KOTA KINABALU, May 20 — The Sabah Agriculture and Fisheries Ministry said today it is taking every precaution to prevent the foot and mouth disease (FMD) that has been grappling neighbouring Indonesia from spreading to the state.
Its minister Datuk Seri Dr Jeffrey Kitingan, who is also deputy chief minister, said that Sabah is still officially FMD-free, a status recognised internationally by the World Organisation for Animal Health since 2005.
‘The ministry has taken urgent measures to make it mandatory for all veterinary offices throughout Sabah to carry out rigorous medical inspections on all types of livestock to be transported to other districts,” he said.
Kitingan said his ministry also requires that all livestock movement to other districts be documented using movement forms or certificates issued by the Department of Veterinary Services (DVS) with livestock health conditions properly and clearly stated.
The forms can be obtained from the same department at district offices.
FMD is a highly contagious disease that affects cloven-hoofed animals such as cattle, buffalo, sheep, goats and pigs.
FMD is one of the world’s worst animal plagues, spread by direct contact with animals, animal products, by mechanical transfer via fomites and by the airborne route. The disease is characterised by blisters or sores around the mouth, muzzle, feet and teats, a tendency to lie down, as well as lethargy or depression.
It is often confused with hand, foot and mouth disease (HFMD), a contagious virus which affects children under five years of age.
Humans do not get the animal disease, and animals do not get the human disease.

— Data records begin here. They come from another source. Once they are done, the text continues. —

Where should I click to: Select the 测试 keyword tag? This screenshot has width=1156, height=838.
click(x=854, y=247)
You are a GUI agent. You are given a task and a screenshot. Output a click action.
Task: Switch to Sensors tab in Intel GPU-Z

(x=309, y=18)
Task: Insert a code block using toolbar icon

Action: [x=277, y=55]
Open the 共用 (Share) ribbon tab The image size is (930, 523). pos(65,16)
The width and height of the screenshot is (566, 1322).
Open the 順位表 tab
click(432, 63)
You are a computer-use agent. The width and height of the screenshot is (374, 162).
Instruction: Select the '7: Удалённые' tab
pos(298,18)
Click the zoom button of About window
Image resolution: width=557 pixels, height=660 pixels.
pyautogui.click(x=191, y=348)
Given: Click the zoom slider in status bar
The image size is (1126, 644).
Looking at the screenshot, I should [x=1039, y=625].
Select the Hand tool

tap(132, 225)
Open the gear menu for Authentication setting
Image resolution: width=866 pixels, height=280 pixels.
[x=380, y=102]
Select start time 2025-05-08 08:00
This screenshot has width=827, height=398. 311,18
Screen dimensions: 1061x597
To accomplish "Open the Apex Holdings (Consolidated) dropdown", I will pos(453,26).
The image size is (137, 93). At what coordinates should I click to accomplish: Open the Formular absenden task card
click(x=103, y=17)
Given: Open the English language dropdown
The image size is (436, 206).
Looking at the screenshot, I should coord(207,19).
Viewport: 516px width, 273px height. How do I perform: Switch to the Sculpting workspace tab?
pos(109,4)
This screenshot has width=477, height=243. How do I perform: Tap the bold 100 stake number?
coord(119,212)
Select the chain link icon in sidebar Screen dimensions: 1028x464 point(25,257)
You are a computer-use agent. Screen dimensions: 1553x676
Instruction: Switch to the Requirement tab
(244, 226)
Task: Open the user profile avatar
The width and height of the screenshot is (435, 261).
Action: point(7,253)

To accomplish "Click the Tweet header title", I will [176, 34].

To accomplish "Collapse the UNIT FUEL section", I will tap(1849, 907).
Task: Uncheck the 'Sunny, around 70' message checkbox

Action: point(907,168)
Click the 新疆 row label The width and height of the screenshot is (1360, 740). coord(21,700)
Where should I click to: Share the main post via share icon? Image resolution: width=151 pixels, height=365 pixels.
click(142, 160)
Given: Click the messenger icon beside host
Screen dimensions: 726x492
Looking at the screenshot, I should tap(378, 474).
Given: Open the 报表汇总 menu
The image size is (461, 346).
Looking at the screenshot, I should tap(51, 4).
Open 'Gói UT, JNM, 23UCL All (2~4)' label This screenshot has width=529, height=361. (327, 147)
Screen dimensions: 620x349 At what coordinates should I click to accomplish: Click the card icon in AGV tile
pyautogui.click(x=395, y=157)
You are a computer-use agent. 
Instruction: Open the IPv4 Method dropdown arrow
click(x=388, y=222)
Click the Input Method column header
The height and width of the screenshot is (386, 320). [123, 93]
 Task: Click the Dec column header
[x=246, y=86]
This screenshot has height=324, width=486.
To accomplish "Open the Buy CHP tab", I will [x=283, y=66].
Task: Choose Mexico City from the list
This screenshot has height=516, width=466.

‘Sabah is currently already fighting African Swine Fever, so we are trying to avoid FMD at all costs,” he said.
The ministry is advising farmers to impose strict bio-security requirements on all livestock farms such as installing vehicle sprayer, quarantining foreign workers particularly those from neighbouring Indonesia before allowing them to return to work, and prohibiting outside visitors from entering their farms.
‘At this time, do not bring in additional livestock or meat products supplied from neighbouring countries with FMD cases into your farms,” said Kitingan.
Meanwhile, department director Dr Normah Yusop advised breeders to be on the lookout for FMD symptoms in their livestock.
The disease is characterised by a high fever that declines rapidly after two to three days, blisters inside the mouth that lead to excessive secretion of stringy or foamy saliva and to drooling, and blisters on the feet that may rupture and cause lameness.
‘If you noticed any of these symptoms in your livestock, please contact DVS immediately. We need to contain this infection because it has the potential to wipe out our modest livestock industry,” she warned.
Indonesia is currently grappling with the re-emergence of the disease which has not been seen since 1986.
During the past weeks, thousands of cattle in six districts in Aceh and East Java provinces had reportedly been infected with the highly contagious viral disease resulting in the death of more than a dozen cattle.